[VORGEGEBENER TEXT]
>>
Der alltägliche Widerstand gegen fachfremde und fachlich unzumutbare Anforderungen und Rahmenbedingungen in der Praxis der Sozialen Arbeit ist von enormer Wichtigkeit. Es geht dabei zunächst noch gar nicht um Aktionen, um organisierten Widerstand oder politische Strategien. Es geht schlicht darum, dass jeder Sozialarbeitende vor Ort und jede WissenschaftlerIn an ihrem Schreibtisch die Kernaussagen und die ethischen und wissenschaftlichen Orientierungen der Sozialen Arbeit bewusst, gezielt und offensiv thematisiert, herausfordert und sich den Tendenzen, sie zu unterlaufen und zu konterkarieren unmissverständlich und selbstbewusst stellt.

 

·         Von „störrischer Professionalität“ wird z.B. in der Fachliteratur gesprochen (vgl. z.B. Galuske 2002, Walther 2005, Heite 2008), wenn es darum geht, bestimmte neosoziale Entwicklungen in der Sozialen Praxis offen zu unterlaufen und zu stören. Mit dieser Strategie soll versucht werden, im Rahmen der Profession und mit den Mitteln der Profession offenen Widerstand zu leisten, nicht im Sinne eines Rückzuges oder einer Verweigerung, sondern im Sinne einer aktiven Praxis, die den Konflikten an den Grenzlinien zwischen Fachlichkeit und neoliberaler Herausforderung nicht aus dem Wege geht.

§         So könnten z.B. MitarbeiterInnen dem Träger eine offene Rechnung aufmachen, wie viel er durch ihre Bereitschaft spart, unbezahlte Überstunden zu machen und im eigenen Beruf zusätzlich ehrenamtlich e Einsätze zu übernehmen.

§         So müsste eine Familienhelferin, der man für die Arbeit mit einer Multiproblemfamilie ganze 4 Fachleistungsstunden in der Woche gewährt, unmissverständlich deutlich machen, was man in diesem Zeitrahmen erreichen und bewirken kann und was nicht. Und die Verantwortung für das Nichterreichen der Ziele (und für das Rausschmeißen öffentlicher Geld für diesen sinnlosen Einsatz) muss sie an den Auftraggeber schriftlich zurückgegeben.
<<
[ANGEZEIGTE EINTRÄGE]
>>
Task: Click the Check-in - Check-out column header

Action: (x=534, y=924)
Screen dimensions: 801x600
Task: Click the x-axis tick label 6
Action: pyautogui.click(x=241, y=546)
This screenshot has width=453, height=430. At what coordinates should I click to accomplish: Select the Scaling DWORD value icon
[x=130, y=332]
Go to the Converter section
<<
>>
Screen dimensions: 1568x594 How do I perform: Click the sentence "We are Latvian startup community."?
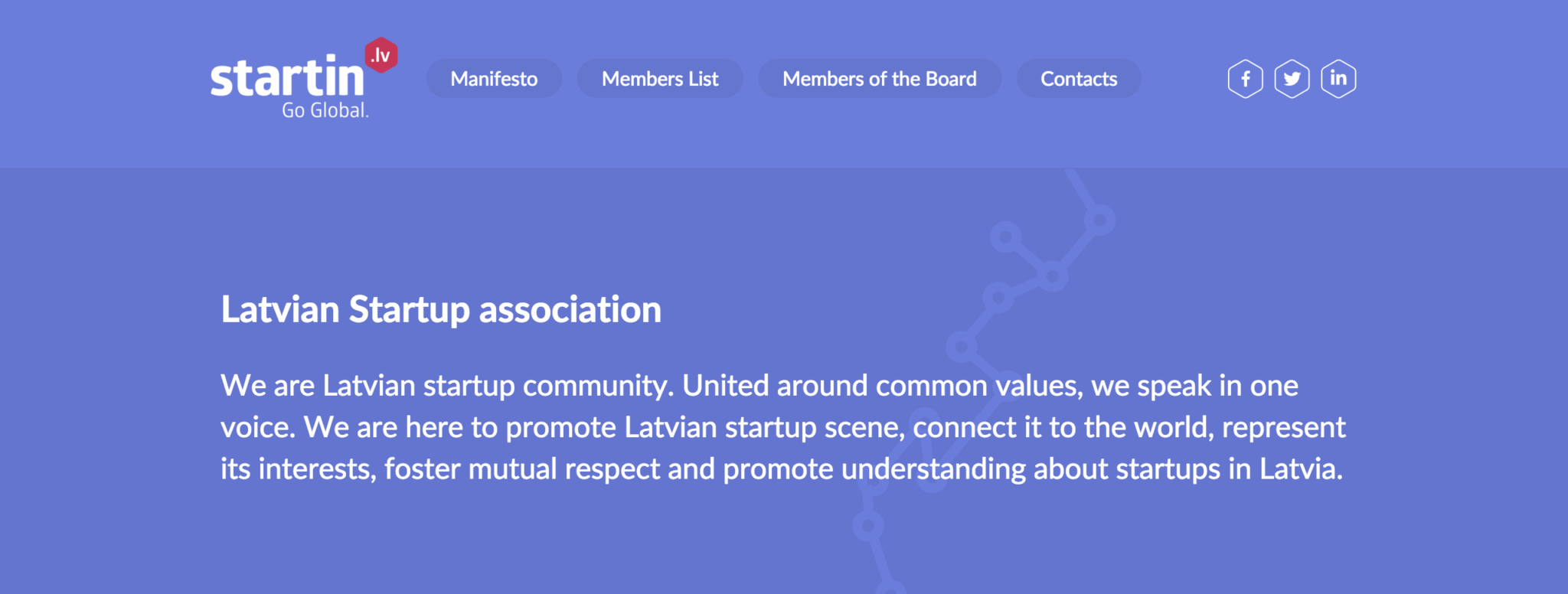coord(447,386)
<<
[AUFGABE 1] Stelle in den Einträgen alles von der Zeile mit „This screenshot has“ bis hinunter zur Zeile mit „Go to the Converter section“ als nummerierte Liste dar, ohne Leerzeilen.
[AUFGABE 2] Führe den Text über Widerstand in der Sozialen Arbeit nach seinem letzten Satz weiter.
Der Text und die Einträge stammen aus verschiedenen Quellen.

[ÜBUNGSERGEBNIS 1]
1. This screenshot has width=453, height=430. At what coordinates should I click to accomplish: Select the Scaling DWORD value icon
2. [x=130, y=332]
3. Go to the Converter section

[ÜBUNGSERGEBNIS 2]
 

Es geht um das sichtbare, widerständige Beharren auf den Eckpfeilern der lebensweltorientierten Sozialen Arbeit: auf ihrer sozialpädagogischen Konzeption, auf ihrer Ethik, auf ihren Begriffen und dem eigenen Verständnis ihrer Begriffe sowie auf ihren lebensweltorientierten Methoden und Zeitperspektiven.

·         Der Kampf gegen prekäre Arbeitsbedingungen ist nicht nur erforderlich zum Schutze der Sozialarbeitenden selber. Er ist ebenfalls ein wichtiger Schritt im Widerstand gegen die schleichende Deprofessionalisierung, Entkernung und Banalisierung unserer Profession (vgl. z.B. Staub-Bernasconi 2007).
Hierher gehören politische Forderungen für eine angemessene Bezahlung für fachliche Qualität und Qualifikation und ebenso für die Bereitstellung der notwendigen Rahmenbedingungen, die Soziale Arbeit braucht, um nachhaltig wirken zu können (z.B. Kontinuität, hinreichend Zeit).

 ·         Wichtig ist es in diesem Zusammenhang aber auch, dass über die alltäglichen, konkreten Einzelfragen hinaus von der Profession fachliche Konzept Sozialer Arbeit und Forderungen nach fachlicher Autonomie offensiv, nicht defensiv vertreten werden. Die Soziale Arbeit sollte versuchen, weg zu kommen aus der derzeitigen Position des mit dem Rückens an der Wand Stehens.
Ein Bestehen auf der Autonomie unserer Profession bedeutet deshalb auch die offensive Weiterentwicklung der sozialpädagogischen Konzeption in bewusster Auseinandersetzung mit und Abgrenzung zu den neosozialen Positionen, auch und gerade mit denen, die in ihren eigenen Reihen vertreten und verteidigt werden.

 3. Gegenwehr gegen die neoliberalen und neosozialen Grundtendenzen der gegenwärtigen (Sozial)-Politik

Der Notwendigkeit, sich in unserer Gesellschaft für die Rechte Sozial Benachteiligter einzusetzen, müsste politisch Nachdruck verliehen werden.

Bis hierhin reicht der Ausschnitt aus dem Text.